This Letter reports the experimental realization of a novel, to the best of our knowledge, active power stabilization scheme in which laser power fluctuations are sensed via the radiation pressure driven motion they induce on a movable mirror. The mirror position and its fluctuations were determined by means of a weak auxiliary laser beam and a Michelson interferometer, which formed the in-loop sensor of the power stabilization feedback control system. This sensing technique exploits a nondemolition measurement, which can result in higher sensitivity for power fluctuations than direct, and hence destructive, detection. Here we used this new scheme in a proof-of-concept experiment to demonstrate power stabilization in the frequency range from 1 Hz to 10 kHz, limited at low frequencies by the thermal noise of the movable mirror at room temperature.

© 2021 Optical Society of America under the terms of the OSA Open Access Publishing Agreement

Corrections

14 April 2021: A typographical correction was made to the author listing.

Laser power stabilization is essential for many modern experiments, since power noise is often a hindrance to their sensitivity [13]. The most demanding requirements on laser power noise at low frequencies were set by interferometric gravitational wave detectors, such as aLIGO detectors, where a relative power noise (RPN) of $2 \times {10^{- 9}}\;{{\rm Hz}^{- 1/2}}$ is needed at 10 Hz [4]. Typically, to achieve high power stability, an active stabilization scheme comprising an in-loop sensor and a negative feedback control loop is implemented.

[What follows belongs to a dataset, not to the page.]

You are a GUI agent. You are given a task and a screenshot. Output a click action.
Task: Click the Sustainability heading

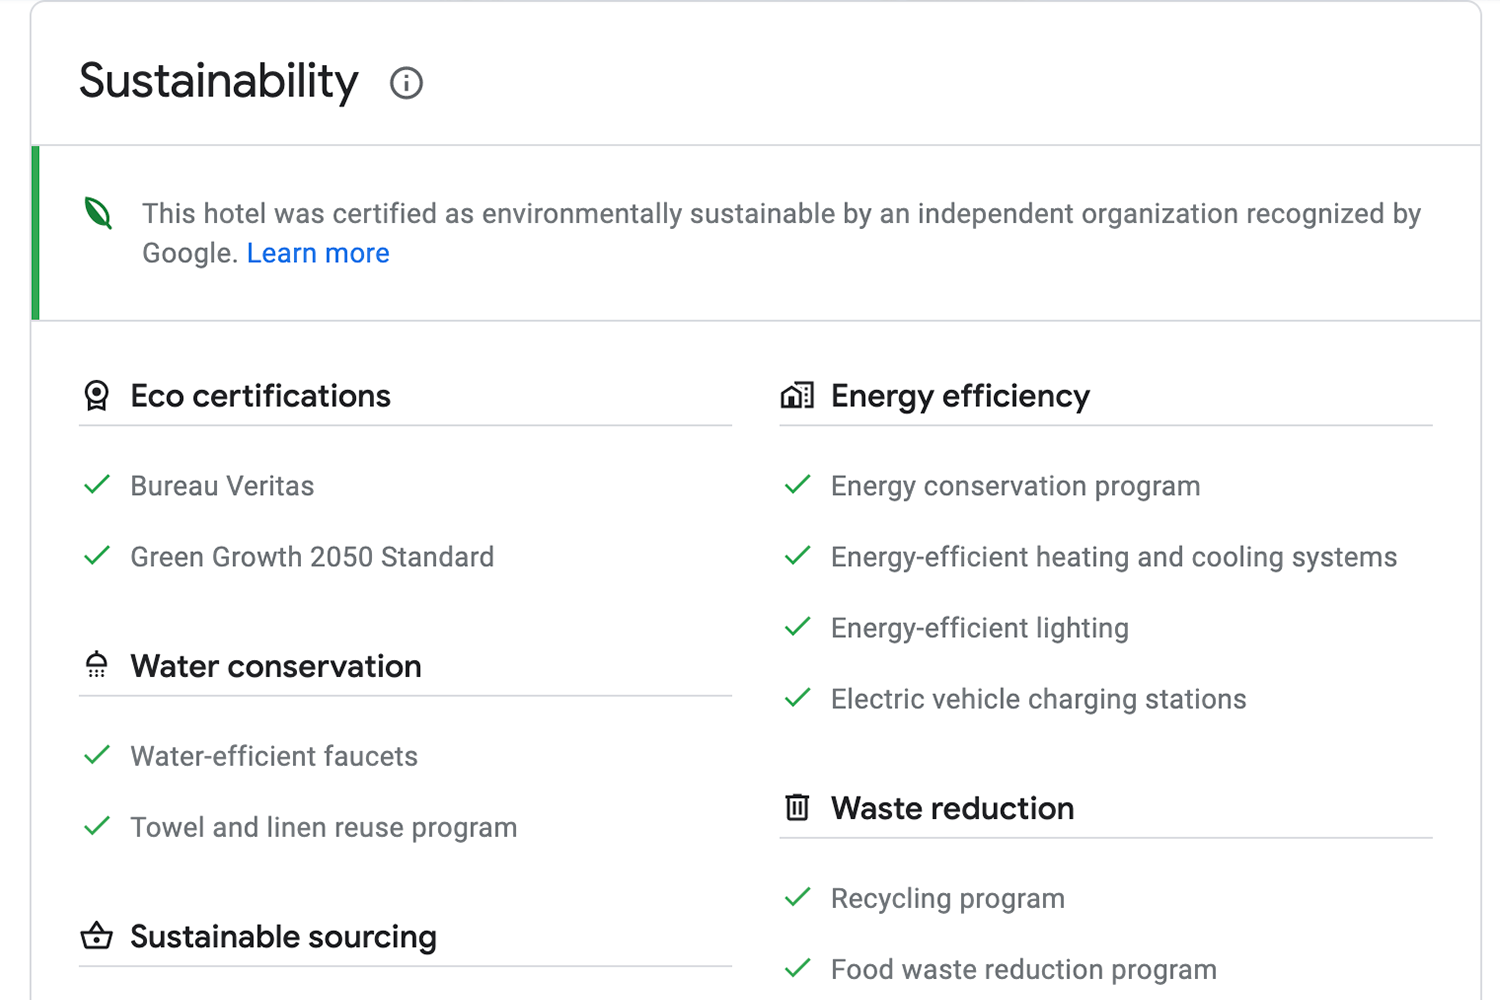click(219, 81)
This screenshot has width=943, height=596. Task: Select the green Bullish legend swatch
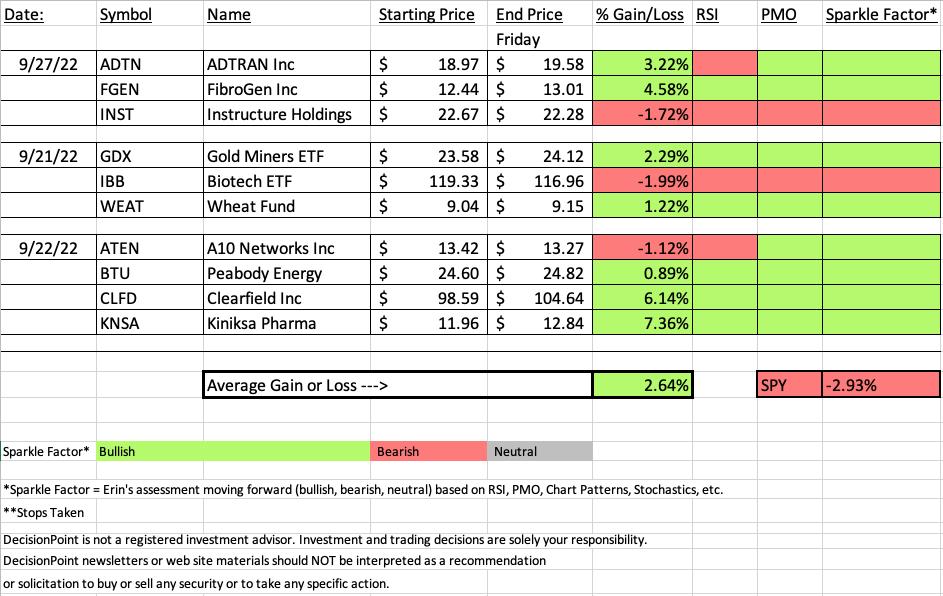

The most common active scheme is the traditional scheme, where a small fraction of the laser power is picked off and sensed directly by a photodetector (PD). This scheme is fundamentally limited by shot noise of the detected light, which acts as sensing noise in the feedback loop and sets a limit to the minimum RPN that can be achieved in the out-of-loop (OOL) beam. Hence, the sensitivity of this scheme is given by the detected power $P$, and it scales proportionally to ${P^{1/2}}$. However, the amount of detected power required to achieve an RPN on the order of ${10^{- 9}}\;{{\rm Hz}^{- 1/2}}$ is so large that it exceeds the working threshold of high efficiency and low noise PDs. Alternatives were adopted to circumvent this limitation such as implementing an array of photodiodes [5], reducing the detected shot noise by injection of squeezed vacuum [6], and sensing power fluctuations in reflection of an optical cavity [7]. Schemes exploiting nondemolition techniques were also investigated for power stabilization [8,9].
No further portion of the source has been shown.